Che qualcosa non andasse, avrei dovuto capirlo nel leggere il riassunto introduttivo. Quello che dovrebbe indurre il lettore a scoprire di più. "Pip vive... lui e la madre saranno coinvolti in una rete di inganni e tradimenti. Il rapimento di uno dei due..." – e io qui penso o di Pip o della madre, che sono i due personaggi principali, o no? NO!– "...fa da preludio nella caotica Roma..." Roma? Che cacchio centra Roma? Hanno fatto scalo a Roma dal Vietnam a Londra? Viaggiano con Alitalia? Perché nominare Roma? Vengono rapiti a Roma? Perché si sono fermati a Roma? Io non capisco, uffa. Ecco, devo ancora iniziare a leggere e sono già confusa.

Ho trovato il tuo testo davvero poco scorrevole - soprattutto le prime parti - e ora che ho timbrato l'obolo dei dieci capitoli, sono stremata. Tipo come quando inizi a cantare e invece di fare una bella scala di do fluida tutta in un fiato, fai gli scalini con la voce e inizi a tossire.
Ma entriamo nel merito di questa mia affermazione, ché siamo qui per entrare nel merito, appunto.

Faccio una premessa. Ho pensato a lungo (circa un dieci minuti, che se ci pensi un attimo è un pensiero piuttosto lungo), se entrare nel merito di ogni capitolo e vivisezionare ogni singolo paragrafo per dire cosa va e cosa non va, ma arrivata alla fine del primo capitolo ho capito che, qui più che mai, perseverare, come dice il detto, sarebbe diabolico e anche un filo autolesionista. Quindi cercherò di ragionare per macrocategorie facendo alcuni esempi di quello che sto dicendo, e lascio a te il grosso del lavoro; primo perché sei tu che lo devi fare, secondo perché io ho già letto dieci capitoli e mi sembra più che sufficiente come contributo.
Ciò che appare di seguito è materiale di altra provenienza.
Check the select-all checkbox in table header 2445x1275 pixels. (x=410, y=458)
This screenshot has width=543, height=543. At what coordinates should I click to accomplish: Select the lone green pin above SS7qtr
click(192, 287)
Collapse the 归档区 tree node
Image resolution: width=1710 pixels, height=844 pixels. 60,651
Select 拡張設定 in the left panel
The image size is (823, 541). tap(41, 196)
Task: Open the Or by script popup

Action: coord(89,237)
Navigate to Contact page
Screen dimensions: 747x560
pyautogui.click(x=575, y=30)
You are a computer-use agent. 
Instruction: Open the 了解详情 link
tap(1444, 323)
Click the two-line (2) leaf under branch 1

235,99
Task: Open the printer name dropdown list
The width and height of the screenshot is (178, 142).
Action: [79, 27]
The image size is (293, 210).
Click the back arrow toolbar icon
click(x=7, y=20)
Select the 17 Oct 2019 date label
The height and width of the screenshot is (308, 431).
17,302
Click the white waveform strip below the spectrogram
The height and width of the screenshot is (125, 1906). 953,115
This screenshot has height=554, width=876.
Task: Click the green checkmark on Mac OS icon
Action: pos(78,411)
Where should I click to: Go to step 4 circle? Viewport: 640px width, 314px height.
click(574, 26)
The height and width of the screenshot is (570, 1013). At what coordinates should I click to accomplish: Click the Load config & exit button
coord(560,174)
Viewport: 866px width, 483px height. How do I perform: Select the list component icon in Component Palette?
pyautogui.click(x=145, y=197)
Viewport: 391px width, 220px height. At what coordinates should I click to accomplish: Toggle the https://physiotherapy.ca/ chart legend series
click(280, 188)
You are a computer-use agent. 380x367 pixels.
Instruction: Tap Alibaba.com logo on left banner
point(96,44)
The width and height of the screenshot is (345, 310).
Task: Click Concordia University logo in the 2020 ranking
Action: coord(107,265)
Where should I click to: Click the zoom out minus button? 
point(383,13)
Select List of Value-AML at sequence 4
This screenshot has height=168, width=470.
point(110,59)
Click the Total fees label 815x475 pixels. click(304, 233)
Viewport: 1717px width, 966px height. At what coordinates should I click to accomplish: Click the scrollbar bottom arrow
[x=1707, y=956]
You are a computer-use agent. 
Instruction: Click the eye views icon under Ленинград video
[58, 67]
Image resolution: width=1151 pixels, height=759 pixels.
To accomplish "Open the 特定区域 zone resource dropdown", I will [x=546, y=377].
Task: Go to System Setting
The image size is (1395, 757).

La prima cosa che ho notato, e che non sono riuscita a spiegarmi, sono i capitoli oblunghi. Che senso ha raggruppare nello stesso capitolo scene che raccolgono alla bell'e meglio avvenimenti diversi tra loro e distribuiti nel tempo senza un principio coesivo di fondo? Non sarebbe meglio cambiare capitolo quando c'è un cambio di scenario, che sia di spazio o di tempo? Altrimenti mi chiedo quale sia il criterio secondo cui decidi di far finire un capitolo per iniziare il successivo. Non sono riuscita a darmi una risposta. Ti sei forse messo a tavolino e hai tracciato una linea con il righello come hanno fatto le potenze europee con l'Africa nel 1885? Chiedo per un'amica.

Grammatica/Ortografia/Sintassi. Aiuto. Devo iniziare così. Mi ci vorrà un aiuto dal cielo per portare a termine questa sezione. Ma non mi scoraggio. Come si dice, barcollo, ma non mollo.

Il testo pur essendo ortograficamente corretto - pochi refusi, segni di interpunzione usati a dovere - presenta un sacco di imprecisioni soprattutto dal punto di vista sintattico.

Inizio con questa frase come esempio, presa dal Capitolo 1. "Il suo nome era Pip, e viveva a Veen, un piccolo villaggio del Vietnam impoverito dalla siccità."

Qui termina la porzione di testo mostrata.